▸ Task goal:
With pictures left out, please repeat word for word the lines from the one containing "878x498 pixels." through the end of the records.
......
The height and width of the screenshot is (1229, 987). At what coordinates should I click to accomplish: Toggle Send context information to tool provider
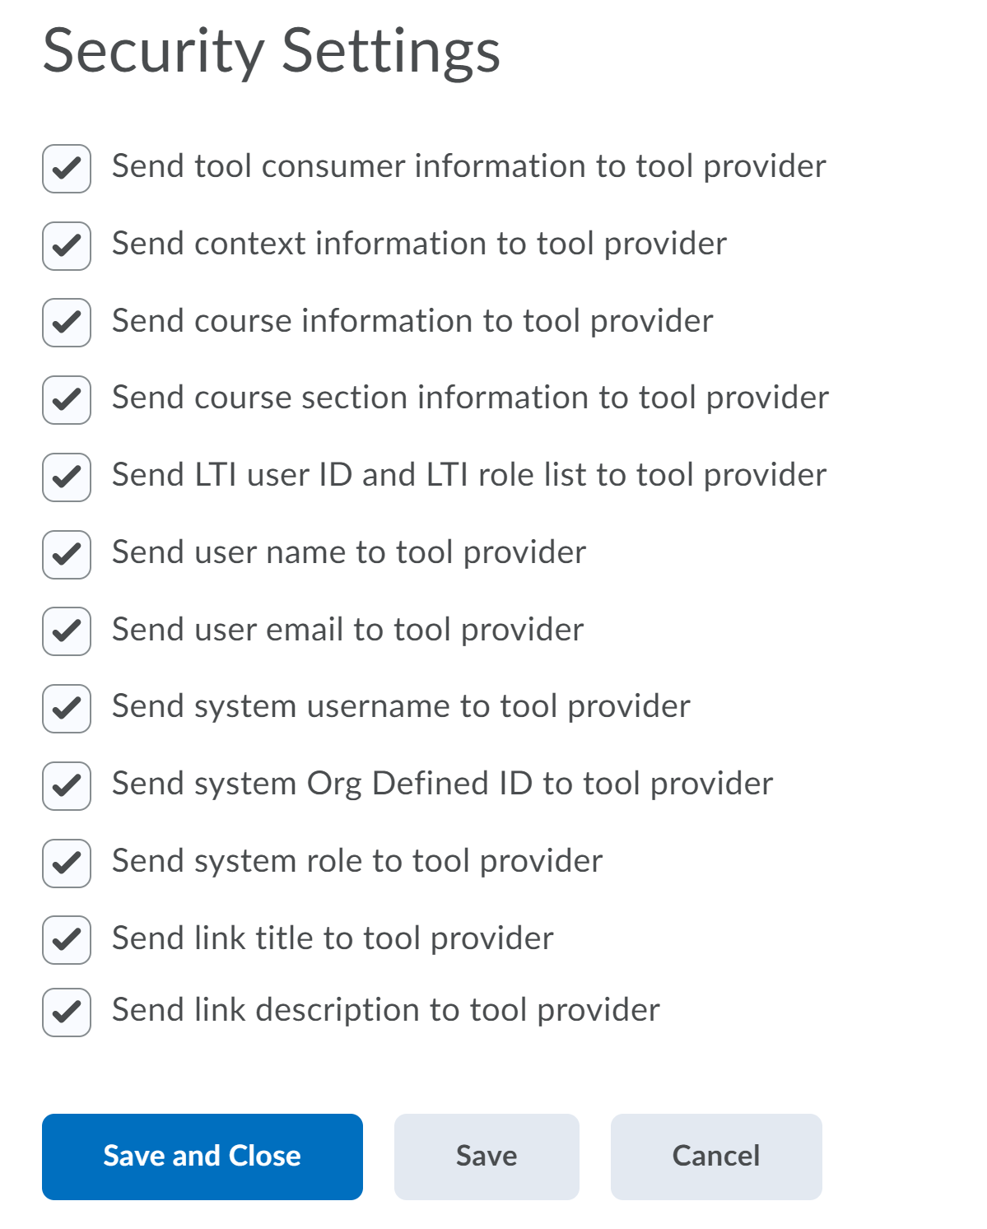pyautogui.click(x=67, y=245)
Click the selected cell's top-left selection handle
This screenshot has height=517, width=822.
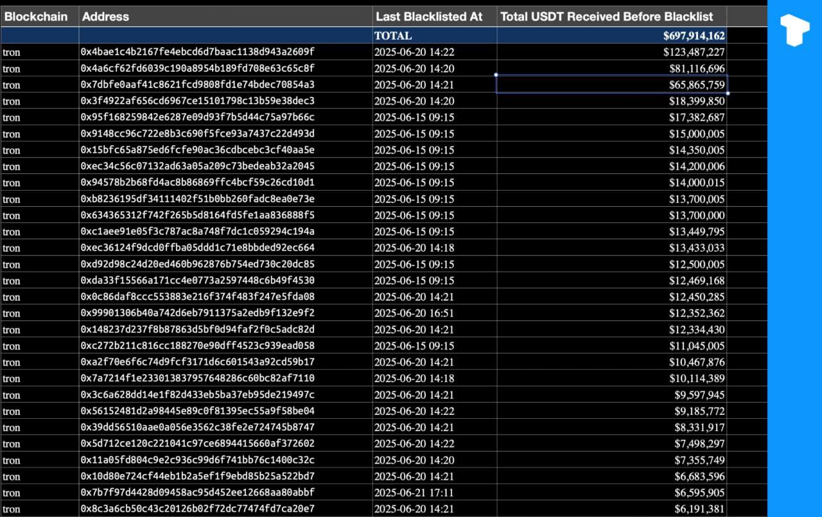pyautogui.click(x=496, y=75)
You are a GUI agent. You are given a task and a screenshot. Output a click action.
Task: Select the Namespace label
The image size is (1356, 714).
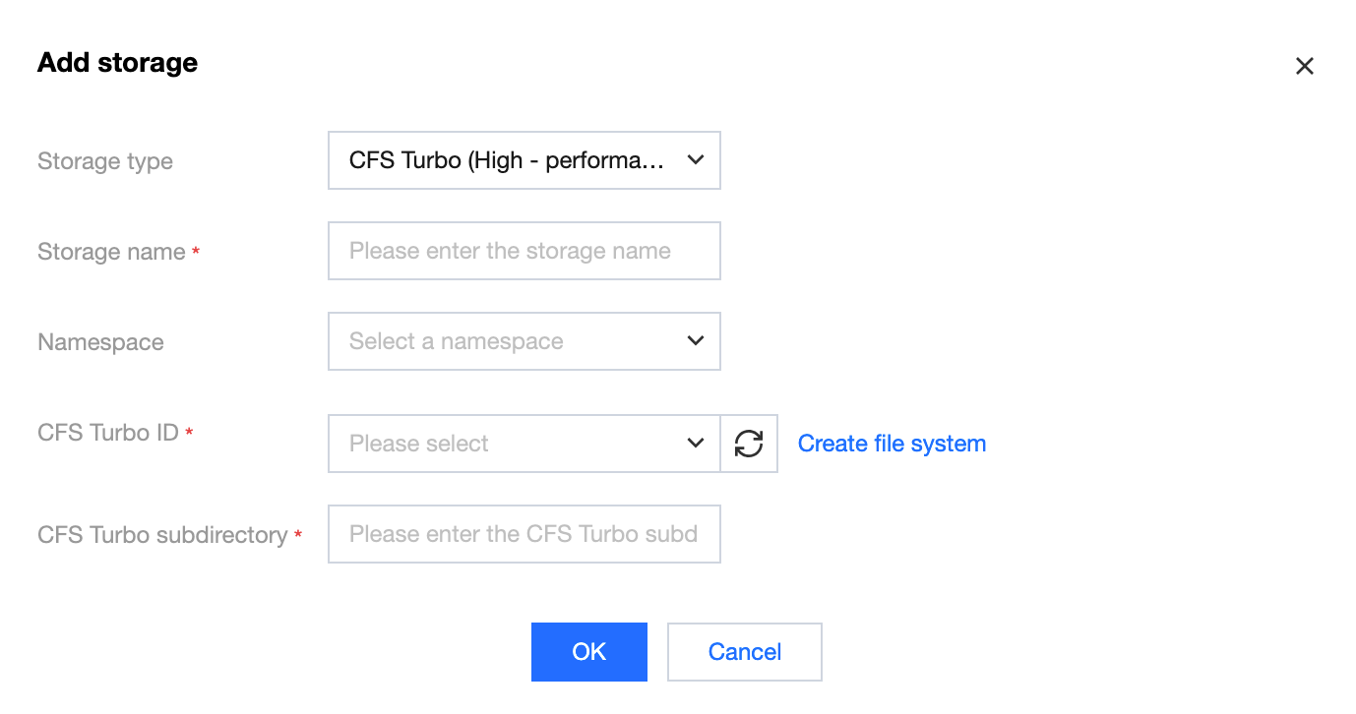click(x=100, y=342)
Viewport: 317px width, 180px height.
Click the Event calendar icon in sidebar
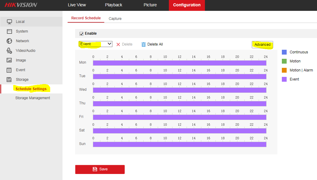pyautogui.click(x=9, y=70)
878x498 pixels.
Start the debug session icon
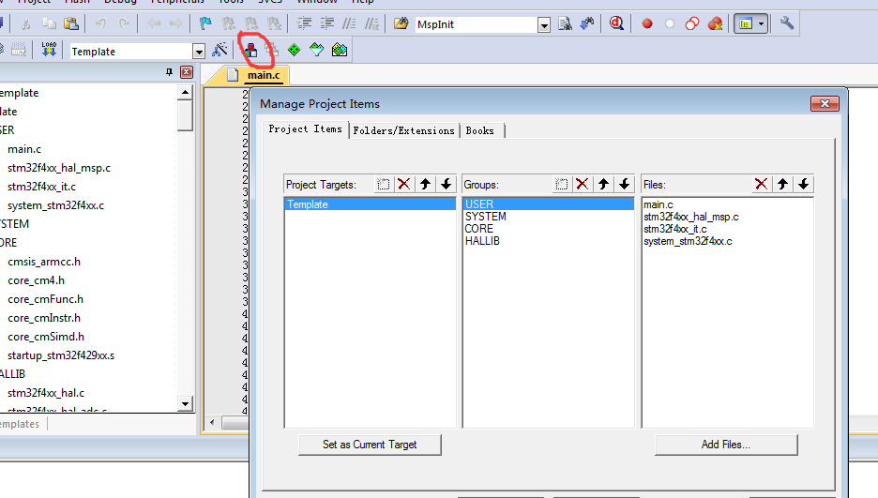tap(616, 23)
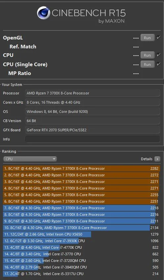
Task: Select the Core i7-3930K ranking entry
Action: (x=82, y=241)
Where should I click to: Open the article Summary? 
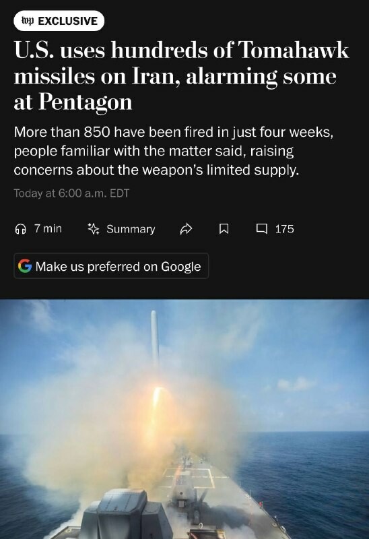(x=131, y=229)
......
▸ The completed task:
878x498 pixels.
Start the debug session icon
tap(616, 23)
Task: Select the Core i7-3930K ranking entry
Action: (x=82, y=241)
Where should I click to: Open the article Summary? 
(x=131, y=229)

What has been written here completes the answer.